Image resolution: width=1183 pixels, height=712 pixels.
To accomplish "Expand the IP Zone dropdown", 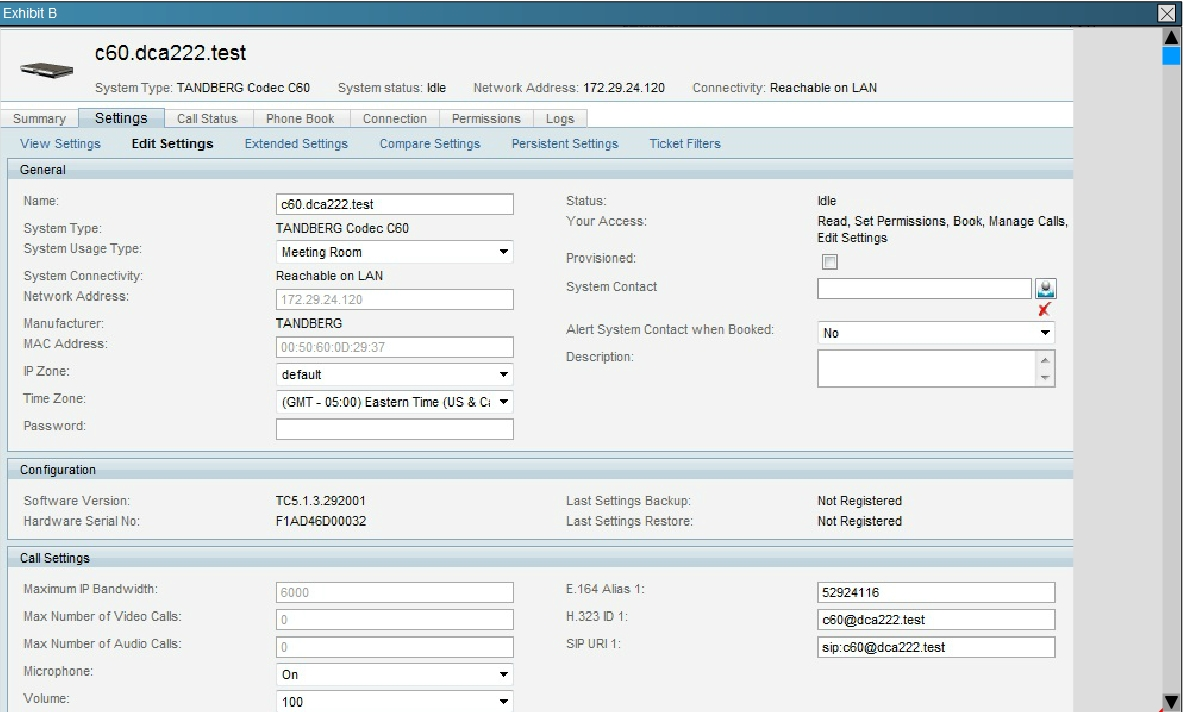I will click(x=394, y=375).
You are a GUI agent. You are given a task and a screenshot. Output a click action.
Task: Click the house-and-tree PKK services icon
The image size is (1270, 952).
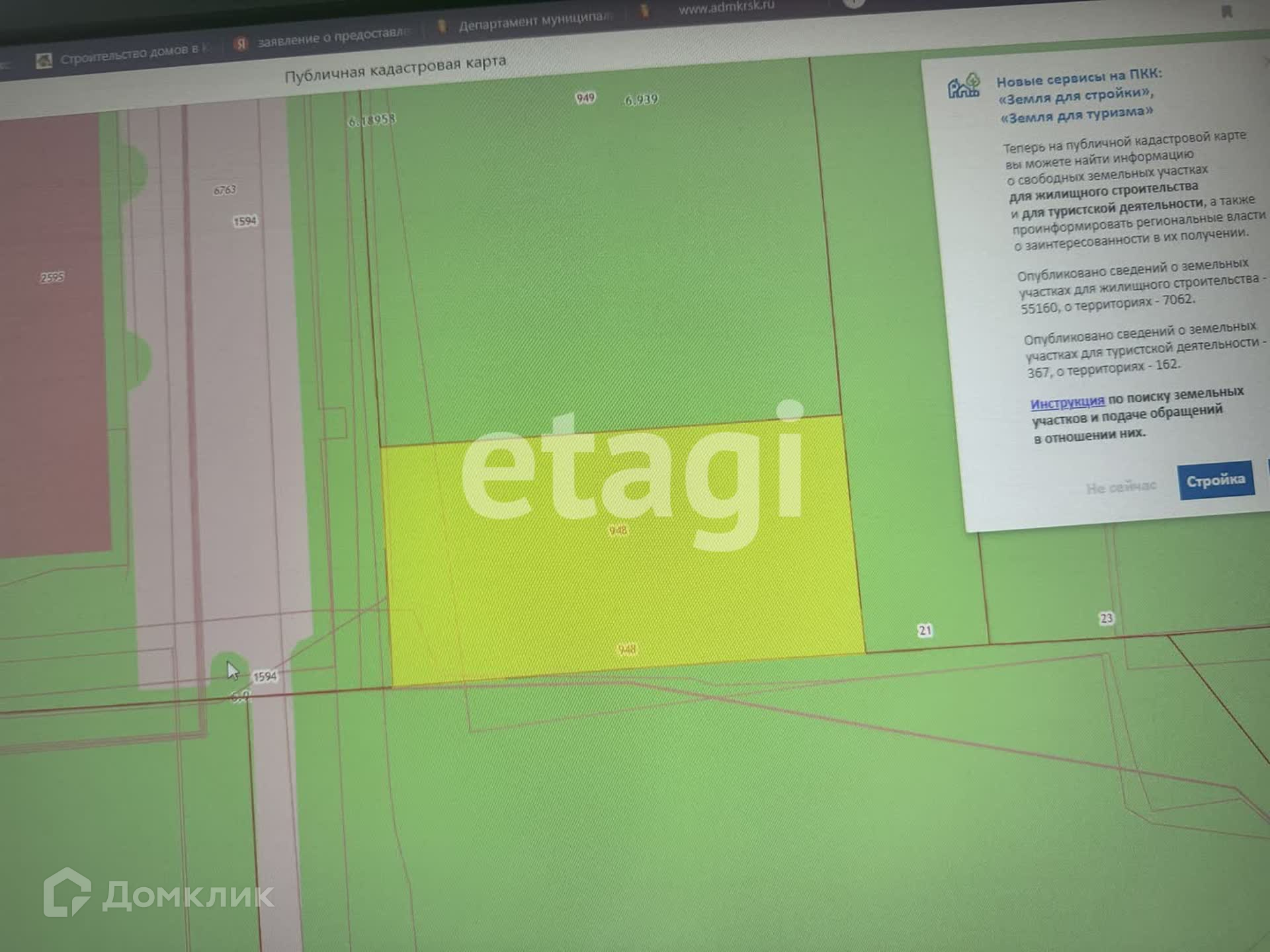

- Exercise description
Could you copy the records word for word, starting at the line that contains "You are a GUI" and ending at the end of the records, leaving out the pictures?

- Response to this exercise
You are a GUI agent. You are given a task and a screenshot. Output a click action.
Task: Click the house-and-tree PKK services icon
The image size is (1270, 952).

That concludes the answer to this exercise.